_Task list_:
**a)** Translate into Spanish this sentence from the LLMstudio tutorial: "By the end of this tutorial, users will have a solid foundation in setting up and utilizing LLMstudio for efficient and effective LLM interactions."
**b)** Rewrite the LLMstudio tutorial, everything from "## start proxy" down to "start_servers(proxy=True, tracker=False)", changing "50001" to "50002".

_Selected excerpt_:
[Start of Attachment]

# Intro to LLMstudio - proxy

This tutorial serves as an introduction to LLMstudio, a platform designed to facilitate interactions with large language models (LLMs) through a proxy server. By following this guide, users will learn how to set up and run a proxy server that acts as an intermediary between the client and the LLM provider, ensuring seamless communication and data handling. The notebook demonstrates the process of initializing the server, configuring the proxy, and making requests to the LLM, providing a comprehensive overview of the system's capabilities.

Additionally, the tutorial highlights the integration of tracking features within LLMstudio, allowing users to monitor and log interactions with the LLMs. This is particularly useful for analyzing performance metrics, such as latency and token usage, which can help in optimizing the model's responses and understanding its behavior in different scenarios. By the end of this tutorial, users will have a solid foundation in setting up and utilizing LLMstudio for efficient and effective LLM interactions.

You'll learn:
1. How to start a local proxy server
1. How to connect to any provider available (VertexAI, OpenAI, etc.)
2. Make sync and async calls both with and without streaming
3. See the save logs

First things first:
* run `pip install llmstudio[proxy]`
* update your .env file with `GOOGLE_API_KEY` or `OPENAI_API_KEY`


## start proxy server


In [1]:
from llmstudio.server import start_servers

# default port is 50001. set the environment varible to specify which host and port; LLMSTUDIO_ENGINE_HOST, LLMSTUDIO_ENGINE_PORT
start_servers(proxy=True, tracker=False)

[End of Attachment]

_Raw data_:
[Start of Attachment]

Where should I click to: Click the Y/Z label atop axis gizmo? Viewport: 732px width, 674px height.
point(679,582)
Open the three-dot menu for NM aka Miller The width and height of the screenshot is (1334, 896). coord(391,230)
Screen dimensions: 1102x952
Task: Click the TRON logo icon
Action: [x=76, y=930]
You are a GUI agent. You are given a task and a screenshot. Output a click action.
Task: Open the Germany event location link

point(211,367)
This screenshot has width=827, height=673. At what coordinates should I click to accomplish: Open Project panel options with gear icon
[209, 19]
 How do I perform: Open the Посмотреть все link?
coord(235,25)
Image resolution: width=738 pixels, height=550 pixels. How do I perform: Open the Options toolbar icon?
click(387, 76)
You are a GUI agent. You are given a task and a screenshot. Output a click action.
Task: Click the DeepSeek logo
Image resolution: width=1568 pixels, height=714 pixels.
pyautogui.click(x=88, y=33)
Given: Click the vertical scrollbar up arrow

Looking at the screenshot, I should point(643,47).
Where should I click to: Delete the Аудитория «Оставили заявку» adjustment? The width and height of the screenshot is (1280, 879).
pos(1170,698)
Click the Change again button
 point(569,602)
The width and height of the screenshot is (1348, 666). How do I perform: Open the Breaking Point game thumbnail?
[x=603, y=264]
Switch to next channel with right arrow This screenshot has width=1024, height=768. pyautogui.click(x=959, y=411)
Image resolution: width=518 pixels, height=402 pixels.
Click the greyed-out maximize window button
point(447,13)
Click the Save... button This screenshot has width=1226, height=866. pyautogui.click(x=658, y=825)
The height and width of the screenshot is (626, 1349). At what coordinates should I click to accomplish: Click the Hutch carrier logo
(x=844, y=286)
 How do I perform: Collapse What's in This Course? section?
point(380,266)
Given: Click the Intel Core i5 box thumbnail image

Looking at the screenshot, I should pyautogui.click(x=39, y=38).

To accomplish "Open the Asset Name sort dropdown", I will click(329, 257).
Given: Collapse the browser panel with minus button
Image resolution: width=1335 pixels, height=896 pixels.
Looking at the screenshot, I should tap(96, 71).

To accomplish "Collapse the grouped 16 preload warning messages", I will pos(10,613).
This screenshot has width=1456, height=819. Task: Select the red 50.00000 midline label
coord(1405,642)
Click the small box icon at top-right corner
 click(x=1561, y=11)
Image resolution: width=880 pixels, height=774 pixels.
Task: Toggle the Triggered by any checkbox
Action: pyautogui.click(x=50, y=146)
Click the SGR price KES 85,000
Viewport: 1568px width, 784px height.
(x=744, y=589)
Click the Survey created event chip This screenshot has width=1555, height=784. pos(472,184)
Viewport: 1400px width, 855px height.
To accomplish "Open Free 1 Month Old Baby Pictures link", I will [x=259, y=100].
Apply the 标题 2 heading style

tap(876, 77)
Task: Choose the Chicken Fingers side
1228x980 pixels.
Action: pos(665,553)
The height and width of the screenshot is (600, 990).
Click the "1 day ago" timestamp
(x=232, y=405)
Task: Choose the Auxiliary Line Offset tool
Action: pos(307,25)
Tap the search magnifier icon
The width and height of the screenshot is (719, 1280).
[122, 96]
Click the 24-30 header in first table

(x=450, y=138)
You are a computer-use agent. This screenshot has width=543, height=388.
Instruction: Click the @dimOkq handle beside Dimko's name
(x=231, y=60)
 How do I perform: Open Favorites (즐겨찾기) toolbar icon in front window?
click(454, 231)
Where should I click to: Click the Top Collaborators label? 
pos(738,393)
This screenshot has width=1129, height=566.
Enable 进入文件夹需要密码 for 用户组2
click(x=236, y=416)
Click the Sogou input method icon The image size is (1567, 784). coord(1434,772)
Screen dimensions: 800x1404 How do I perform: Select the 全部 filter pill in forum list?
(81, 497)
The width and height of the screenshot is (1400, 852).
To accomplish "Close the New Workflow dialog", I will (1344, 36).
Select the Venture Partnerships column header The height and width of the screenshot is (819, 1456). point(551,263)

[End of Attachment]

_Exercise answers_:
**a)** Al final de este tutorial, los usuarios tendrán una base sólida para configurar y utilizar LLMstudio y lograr interacciones eficientes y eficaces con los LLM.

**b)**
## start proxy server


In [1]:
from llmstudio.server import start_servers

# default port is 50002. set the environment varible to specify which host and port; LLMSTUDIO_ENGINE_HOST, LLMSTUDIO_ENGINE_PORT
start_servers(proxy=True, tracker=False)